Both Nadella and Rometty agreed that there needs to be a degree of collaboration between private industry and government. MIT Media Lab’s Joichi Ito suggested it’s irresponsible to leave the governance of AI to the market alone: “Understanding each other is the role of these partnerships in AI and some of the research we’re doing,” he said. “But it’s beyond a panel discussion – you need to intensively go in because most engineers don’t understand the law, and most engineers don’t understand why government exists.”
Ito also raised the question of bias in data sets and algorithms – a topic explored in Cathy O’Neil’s Weapons of Math Destruction - and how this can adversely increase inequality due to the inherent biases of the people writing the code, who are often white males.
This led to a deeper discussion of the elephant in the room, inequality, with chair Robert F. Smith of Vista Equity Partners raising the recent Oxfam study that claimed eight people own over half of the world’s wealth. Will AI be used for the good of the many or to bolster the wealth of the few?
Rometty insisted that the positives outweigh the potential negatives. She mentioned her concept of ‘new collar’ workers – that significant training programmes need to be undertaken the world over to ensure people are equipped with the right skills for a changing future.
“On a macro basis, there are five million open jobs in America,” she said. “On a macro level this sounds good... [but] on a micro level, when you have been displaced or your skills have not kept up, this to me is the issue of our time.
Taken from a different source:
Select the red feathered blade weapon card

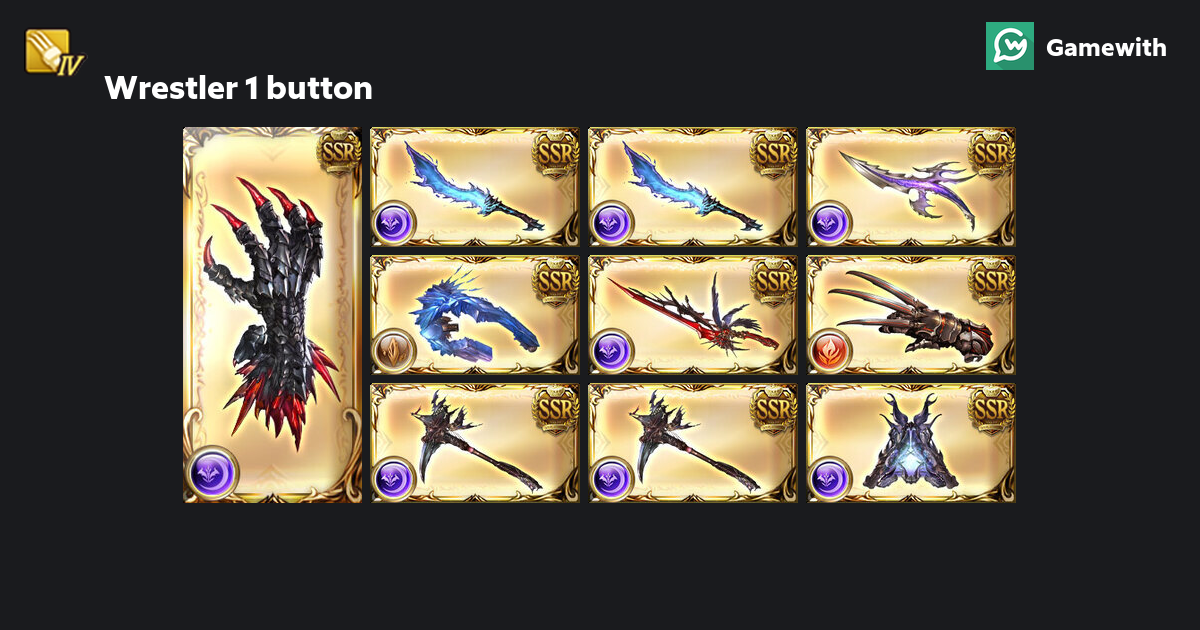click(x=693, y=315)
Skills is the issue of our time.”
She went on to say that neither government or businesses can solve this alone, and recommended that public-private partnerships should seek to bust myths about AI as well as train people in the relevant skills to cope with the change that will be underway.
Nadella and Rometty agreed that there will be new jobs created by a society that’s more deeply integrated with artificial intelligence – but that this will require the skills to match.
“Take this very seriously and understand, this is a once in a generation change in skill type,” Rometty said.
Nadella said overall GDP growth is “far from stellar” and so “we need technological breakthroughs, we need AI”.
He brought up the first industrial revolution and Rousseau’s theory of the social contract – in other words, democratic consensus in the way society is run – and said that understanding this is the key to navigating the challenges posed by AI.
“We should do our very best to work in helping train people for the jobs of the future,” Nadella said. “None of us can sit here and predict all these jobs, but the lump of labour fallacy will be disproven, there will be new jobs. But how do we know what are the skills? This is where we need new breakthroughs.”